Excerpt provided:
☆ ☆ ☆ ☆

Posted in Book Review with tags , , , , , on January 7, 2013 by davehurwitz

One of my resolutions for 2013 is to start reading some of the short story collections that I’ve been stockpiling.  They’re mostly collections of Victorian and Edwardian ghost stories, but there are other things as well.  I have The Complete Stories of J.G. Ballard–all 1,200 pages of it–eyeing me speculatively from the hardback shelf.  There’s a Liz Williams.  And that beautiful H. G. Wells collection from Tartarus Press.  To say nothing of Caitlin R. Kiernan.

As a way to motivate both reading and writing, I thought I’d offer up short critiques and commentary here on The Rot every time I finish a story.  My goal is to read and write about at least one story a week all this year.  That may not sound like a lot, but bear in mind that I’ll have to break down and read some novels as well at some point.  After all, Titan’s publishing at least two Kim Newman books this year.  There’s a new Justin Gustainis due out soon.  Ben Aaronovitch will probably have something as well.  Oh, and I have a day job, too.

☆ ☆ ☆ ☆

Record set:

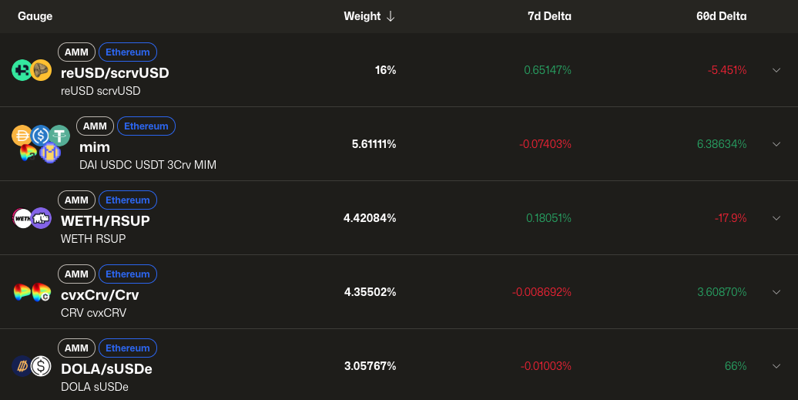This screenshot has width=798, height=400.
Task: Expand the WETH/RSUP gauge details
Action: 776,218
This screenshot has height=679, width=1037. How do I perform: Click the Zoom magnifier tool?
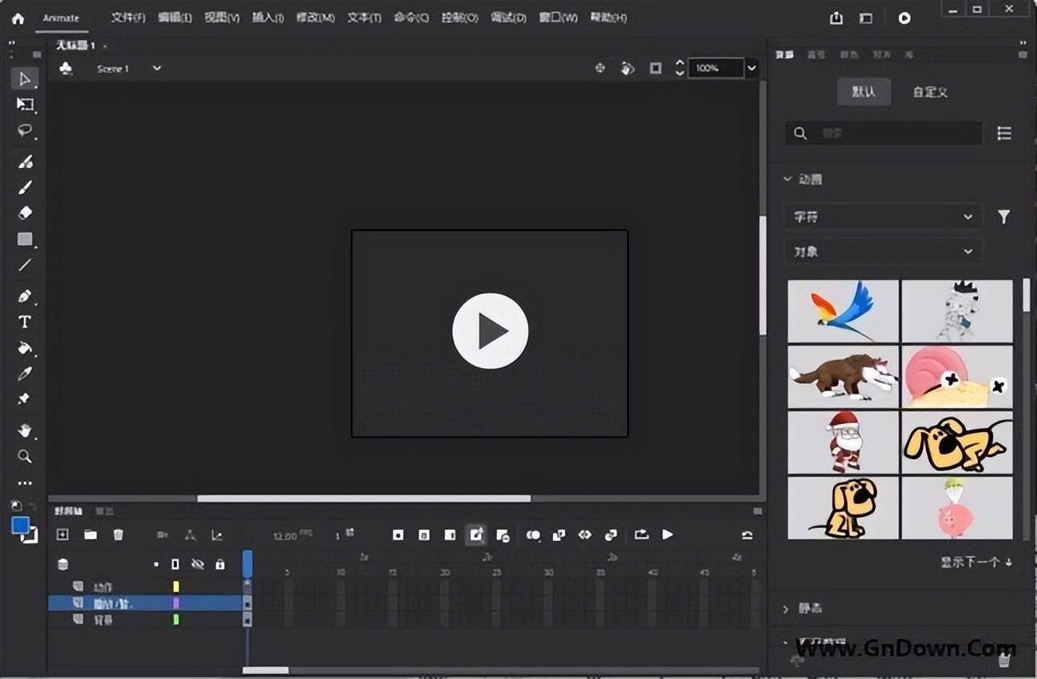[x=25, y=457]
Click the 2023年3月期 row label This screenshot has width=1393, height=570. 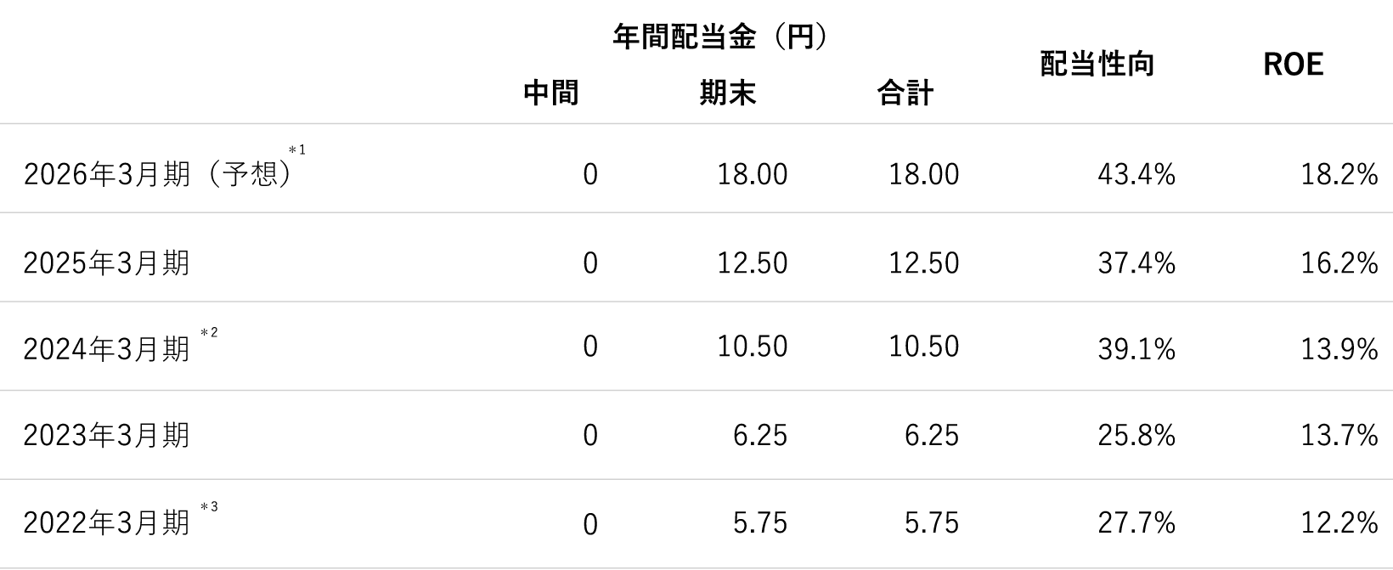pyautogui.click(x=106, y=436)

☆ ☆ ☆ ☆

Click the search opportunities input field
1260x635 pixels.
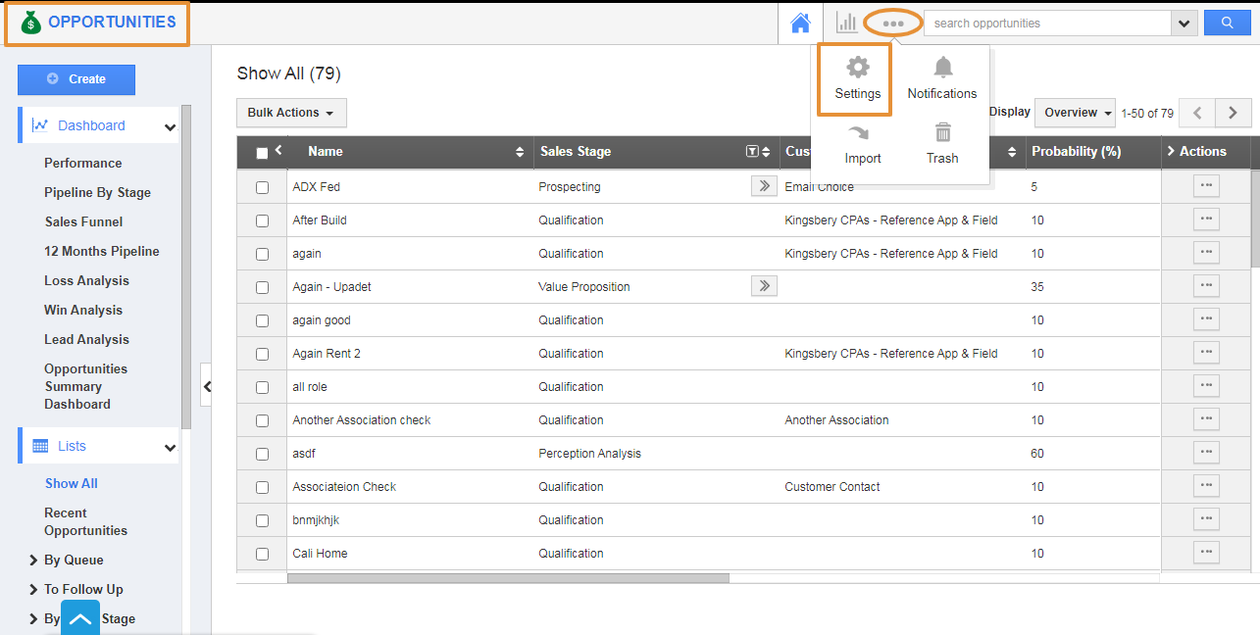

☆ ☆ ☆ ☆

Complete the following:
[A] In the blog post about reading short story collections, how many pages does The Complete Stories of J.G. Ballard contain?
[B] Transcribe the blog post's text between "One of my resolutions" and "Caitlin R. Kiernan.", inclusive.
[C] Pick up the blog post about reading short story collections and continue it from its last sentence.
The records have no connection to the blog post.

Responses by task:
[A] It contains 1,200 pages.

[B]
One of my resolutions for 2013 is to start reading some of the short story collections that I’ve been stockpiling.  They’re mostly collections of Victorian and Edwardian ghost stories, but there are other things as well.  I have The Complete Stories of J.G. Ballard–all 1,200 pages of it–eyeing me speculatively from the hardback shelf.  There’s a Liz Williams.  And that beautiful H. G. Wells collection from Tartarus Press.  To say nothing of Caitlin R. Kiernan.

[C]
The expected spook ship painting coverI’ve just finished ‘The Ghost Pirates’ by William Hope Hodgson, who I mostly know from his Carnacki the Ghost Finder stories.  Somewhat Ironically, this is my most recent book purchase.  I walked into Mysterious Galaxy’s anual New Year’s Day sale with a gift certificate and no notion what I wanted to buy, but after a few minutes of browsing I spotted this on an end-cap and snagged it.  I’d been hunting for this book, off and on, for more than a year, but it was out of print and there were no copies to be found in any of the nearby library systems.  Kudos should go to Night Shade Books for bringing it back, though they deserve some teasing for the cover layout, which is blatant ripoff of the iconic Penguin Classics covers.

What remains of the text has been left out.